沖縄県名護市辺野古の新基地建設工事で、県による埋め立て承認の撤回を取り消した国土交通相の裁決が違法だとして、辺野古周辺に住む市民4人が国に裁決の取り消しを求めた抗告訴訟の控訴審判決で、福岡高裁那覇支部(三浦隆志裁判長)は15日、原告の訴えを認め、「原告適格がない」などとして原告の訴えを却下した那覇地裁の判決を破棄した。住民4人の原告適格を認めた上で、審理を一審那覇地裁に差し戻した。辺野古新基地建設工事を巡り、住民による一連の訴訟の判決で原告適格を認めるのは初めて。

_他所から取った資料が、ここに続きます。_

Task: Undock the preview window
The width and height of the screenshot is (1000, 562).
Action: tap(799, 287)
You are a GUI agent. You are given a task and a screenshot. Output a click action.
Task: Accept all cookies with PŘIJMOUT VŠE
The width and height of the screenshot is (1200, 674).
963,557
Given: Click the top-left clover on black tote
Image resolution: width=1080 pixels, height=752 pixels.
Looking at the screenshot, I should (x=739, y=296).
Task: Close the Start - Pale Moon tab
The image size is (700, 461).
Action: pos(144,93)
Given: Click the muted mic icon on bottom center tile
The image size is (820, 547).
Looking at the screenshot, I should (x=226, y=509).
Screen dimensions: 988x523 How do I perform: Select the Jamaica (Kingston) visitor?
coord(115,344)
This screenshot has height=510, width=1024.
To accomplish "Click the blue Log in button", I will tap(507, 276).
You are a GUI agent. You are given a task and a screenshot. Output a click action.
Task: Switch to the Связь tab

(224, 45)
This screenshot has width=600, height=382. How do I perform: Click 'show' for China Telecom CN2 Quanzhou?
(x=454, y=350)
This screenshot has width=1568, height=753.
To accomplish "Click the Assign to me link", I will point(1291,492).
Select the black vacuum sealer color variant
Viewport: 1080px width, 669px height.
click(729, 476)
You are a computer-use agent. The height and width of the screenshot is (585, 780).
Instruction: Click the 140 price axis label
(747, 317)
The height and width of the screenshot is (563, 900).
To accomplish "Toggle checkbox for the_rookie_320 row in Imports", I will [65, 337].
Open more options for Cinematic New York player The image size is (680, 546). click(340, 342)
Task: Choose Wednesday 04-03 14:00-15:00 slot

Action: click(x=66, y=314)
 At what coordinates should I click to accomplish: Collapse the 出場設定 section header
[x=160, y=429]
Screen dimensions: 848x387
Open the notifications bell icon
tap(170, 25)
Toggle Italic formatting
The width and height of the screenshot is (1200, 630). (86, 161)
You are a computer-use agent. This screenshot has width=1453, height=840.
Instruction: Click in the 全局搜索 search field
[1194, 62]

三浦裁判長は判決理由で、原告側が訴えていた新基地建設に伴う騒音などの被害について「著しい被害を受けるおそれがある」と判示した。
2022年4月の那覇地裁(福渡裕貴裁判長)の一審判決は、原告が訴えた新基地建設に伴う騒音や水質汚濁などの公害や災害の被害について公有水面埋立法で保護される「法律上の利益」を有していないと判示し、原告適格を認めなかった。
軟弱地盤や活断層の問題が、国交相裁決が違法である理由になり得るとしたものの、「被害を直接的に受けない利益に関係のない違法」なものと指摘。原告の訴えは「いずれも不適法」とした。
原告側は、原告適格の認定の範囲を実質的に広げた、2004年の行政事件訴訟法(行訴法)の改正も踏まえ、一審判決の破棄を求めていた。
訴訟での焦点となっていた原告適格については、那覇地裁(平山馨裁判長)が20年3月、国交相裁決の執行停止を求めた原告の申し立てを却下した際には、原告15人のうち4人の原告適格を認める決定を出していた。
審理が継続したが、21年4月に裁判長が交代し、22年4月の判決では一転して原告適格を認めない判決が下された。